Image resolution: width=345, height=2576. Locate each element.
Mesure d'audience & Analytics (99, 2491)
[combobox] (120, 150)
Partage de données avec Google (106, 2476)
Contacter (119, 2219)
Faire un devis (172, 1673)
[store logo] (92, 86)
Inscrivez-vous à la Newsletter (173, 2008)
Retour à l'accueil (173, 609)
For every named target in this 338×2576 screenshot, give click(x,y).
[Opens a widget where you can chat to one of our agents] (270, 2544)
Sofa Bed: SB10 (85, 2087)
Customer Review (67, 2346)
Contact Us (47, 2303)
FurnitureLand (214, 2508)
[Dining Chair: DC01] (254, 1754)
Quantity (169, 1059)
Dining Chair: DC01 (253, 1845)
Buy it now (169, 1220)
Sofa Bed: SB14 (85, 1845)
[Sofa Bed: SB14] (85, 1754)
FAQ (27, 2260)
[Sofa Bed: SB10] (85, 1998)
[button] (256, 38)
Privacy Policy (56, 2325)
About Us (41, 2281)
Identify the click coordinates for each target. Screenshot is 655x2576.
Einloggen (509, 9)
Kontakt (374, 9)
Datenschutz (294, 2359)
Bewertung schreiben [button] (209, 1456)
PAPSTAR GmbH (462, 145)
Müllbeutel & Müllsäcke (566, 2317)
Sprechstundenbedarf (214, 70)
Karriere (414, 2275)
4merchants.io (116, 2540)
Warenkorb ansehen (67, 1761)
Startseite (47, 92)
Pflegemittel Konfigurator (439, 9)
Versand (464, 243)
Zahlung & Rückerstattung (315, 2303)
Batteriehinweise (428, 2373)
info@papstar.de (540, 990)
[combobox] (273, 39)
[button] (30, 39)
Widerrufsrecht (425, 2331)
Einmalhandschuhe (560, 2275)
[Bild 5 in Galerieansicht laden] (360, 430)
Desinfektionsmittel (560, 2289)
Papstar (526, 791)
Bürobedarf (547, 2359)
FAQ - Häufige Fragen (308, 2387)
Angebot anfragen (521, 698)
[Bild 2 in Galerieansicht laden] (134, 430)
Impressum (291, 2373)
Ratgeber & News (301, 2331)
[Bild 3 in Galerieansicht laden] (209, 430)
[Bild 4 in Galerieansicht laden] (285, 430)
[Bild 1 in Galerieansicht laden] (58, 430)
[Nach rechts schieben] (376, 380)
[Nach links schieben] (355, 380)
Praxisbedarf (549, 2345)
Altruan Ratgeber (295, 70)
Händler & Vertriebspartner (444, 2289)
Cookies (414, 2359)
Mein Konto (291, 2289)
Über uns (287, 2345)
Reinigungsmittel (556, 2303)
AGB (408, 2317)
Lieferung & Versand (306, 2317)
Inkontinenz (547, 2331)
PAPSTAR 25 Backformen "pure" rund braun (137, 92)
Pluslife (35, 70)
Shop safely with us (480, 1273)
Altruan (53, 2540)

★ ★ ★

Every entry should be printed again exactly as it stands.

Result below:
Image resolution: width=345, height=2576. Locate each element.
Mesure d'audience & Analytics (99, 2491)
[combobox] (120, 150)
Partage de données avec Google (106, 2476)
Contacter (119, 2219)
Faire un devis (172, 1673)
[store logo] (92, 86)
Inscrivez-vous à la Newsletter (173, 2008)
Retour à l'accueil (173, 609)
For every named target in this 338×2576 screenshot, give click(x,y).
[Opens a widget where you can chat to one of our agents] (270, 2544)
Sofa Bed: SB10 (85, 2087)
Customer Review (67, 2346)
Contact Us (47, 2303)
FurnitureLand (214, 2508)
[Dining Chair: DC01] (254, 1754)
Quantity (169, 1059)
Dining Chair: DC01 (253, 1845)
Buy it now (169, 1220)
Sofa Bed: SB14 (85, 1845)
[Sofa Bed: SB14] (85, 1754)
FAQ (27, 2260)
[Sofa Bed: SB10] (85, 1998)
[button] (256, 38)
Privacy Policy (56, 2325)
About Us (41, 2281)
Identify the click coordinates for each target. Screenshot is 655x2576.
Einloggen (509, 9)
Kontakt (374, 9)
Datenschutz (294, 2359)
Bewertung schreiben [button] (209, 1456)
PAPSTAR GmbH (462, 145)
Müllbeutel & Müllsäcke (566, 2317)
Sprechstundenbedarf (214, 70)
Karriere (414, 2275)
4merchants.io (116, 2540)
Warenkorb ansehen (67, 1761)
Startseite (47, 92)
Pflegemittel Konfigurator (439, 9)
Versand (464, 243)
Zahlung & Rückerstattung (315, 2303)
Batteriehinweise (428, 2373)
info@papstar.de (540, 990)
[combobox] (273, 39)
[button] (30, 39)
Widerrufsrecht (425, 2331)
Einmalhandschuhe (560, 2275)
[Bild 5 in Galerieansicht laden] (360, 430)
Desinfektionsmittel (560, 2289)
Papstar (526, 791)
Bürobedarf (547, 2359)
FAQ - Häufige Fragen (308, 2387)
Angebot anfragen (521, 698)
[Bild 2 in Galerieansicht laden] (134, 430)
Impressum (291, 2373)
Ratgeber & News (301, 2331)
[Bild 3 in Galerieansicht laden] (209, 430)
[Bild 4 in Galerieansicht laden] (285, 430)
[Bild 1 in Galerieansicht laden] (58, 430)
[Nach rechts schieben] (376, 380)
[Nach links schieben] (355, 380)
Praxisbedarf (549, 2345)
Altruan Ratgeber (295, 70)
Händler & Vertriebspartner (444, 2289)
Cookies (414, 2359)
Mein Konto (291, 2289)
Über uns (287, 2345)
Reinigungsmittel (556, 2303)
AGB (408, 2317)
Lieferung & Versand (306, 2317)
Inkontinenz (547, 2331)
PAPSTAR 25 Backformen "pure" rund braun (137, 92)
Pluslife (35, 70)
Shop safely with us (480, 1273)
Altruan (53, 2540)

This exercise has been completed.